The study’s analysis “suggests that a persistent increase in average global temperature by 0.04°C per year, in the absence of mitigation policies, reduces world real GDP per capita by more than 7% by 2100. On the other hand, abiding by the Paris Agreement goals, thereby limiting the temperature increase to 0.01°C per annum, reduces the loss substantially to about 1%.”

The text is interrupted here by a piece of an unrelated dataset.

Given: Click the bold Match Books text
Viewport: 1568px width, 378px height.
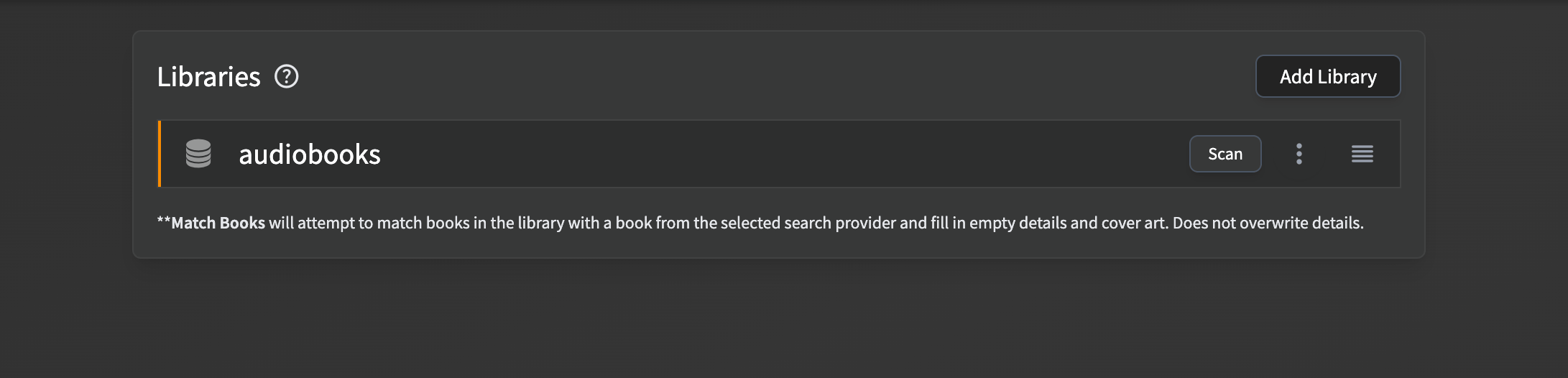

Says Kamiar: “These are conservative estimates. For instance, we also investigate the role of climate volatility in determining GDP per capita losses and therefore allow temperature increases to affect the variability of temperature shocks commensurately; in this case the income losses for global economy would almost double, and be more than 13% by year 2100 and under RCP 8.5 (in the absence of mitigation policies). Of course, these are still conservative estimates as we only take into account physical risks and not transition risks”.

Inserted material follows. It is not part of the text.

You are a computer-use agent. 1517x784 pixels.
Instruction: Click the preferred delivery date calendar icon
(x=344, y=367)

Says Kamiar: “Our paper is a key input into the way the CBO thinks about and estimates the effects of climate change on economic activity, and the way they estimate long-run economic projections of the effects of climate change on real income.”

The letter from 25 members of Congress to Federal Reserve Board Chair Jerome Powell, dated 1 April 2021, expresses “concern over the limited action of the Federal Reserve (‘Fed’) to prepare our financial institutions and broader economy for the risk and destabilising impact of climate change.

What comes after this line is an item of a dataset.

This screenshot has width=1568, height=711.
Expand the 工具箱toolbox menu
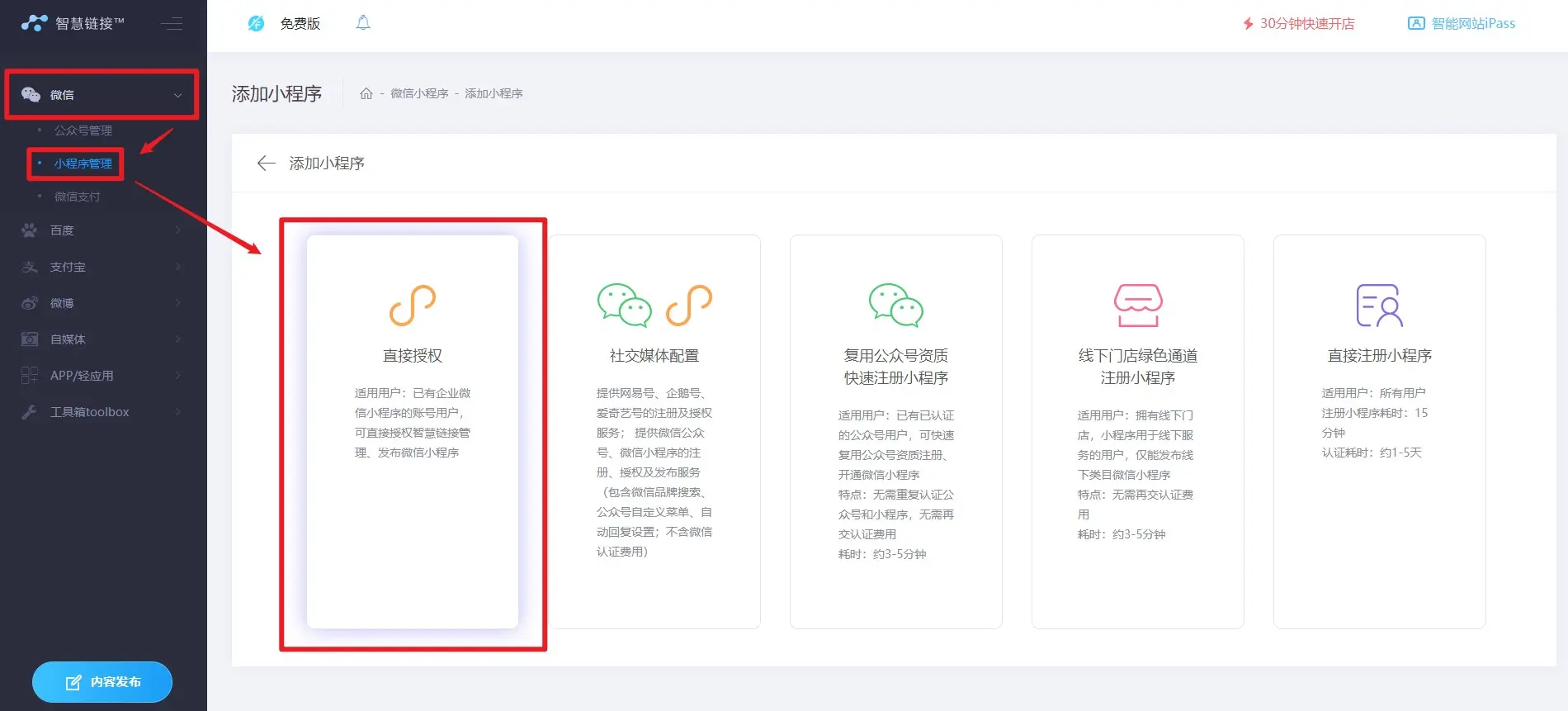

“While we commend the creation of the Supervision Climate Committee and the Financial Stability Climate Committee, without concrete objectives and measurable changes to the supervisory framework and monetary policy activities carried out by the Fed, we worry progress will be both too slow and insufficient in scale to adequately address the reality of the crisis our economy and our planet face,” says the letter, whose signatories include members of congress Mondaire Jones, Alexandria Ocasio-Cortez, Mark Pocan, Ayanna Pressley, Jamie Raskin and Mark Takano.

The letter specifically cites from the study co-authored by Kamiar the estimate that abiding by the Paris Agreement to limit temperature increase to 0.01°C per year is expected to ‘substantially’ reduce the economic harm caused by climate change.

The study just published in Energy Economics is entitled “Long-term macroeconomic effects of climate change: a cross-country analysis”. The CBO and the congressional letter cited earlier working paper versions of the study, which had been posted on the websites of the National Bureau of Economic Affairs and the International Monetary Fund.

Co-authors of the study are Matthew Kahn of the University of Southern California; Dr Kamiar Mohaddes of Cambridge Judge Business School and King’s College, University of Cambridge; Ryan N.C. Ng of the Faculty of Economics at the University of Cambridge; M. Hashem Pesaran of the University of Southern California and Trinity College, University of Cambridge; Mehdi Raissi of the International Monetary Fund; and Jui-Chung Yang of National Taiwan University.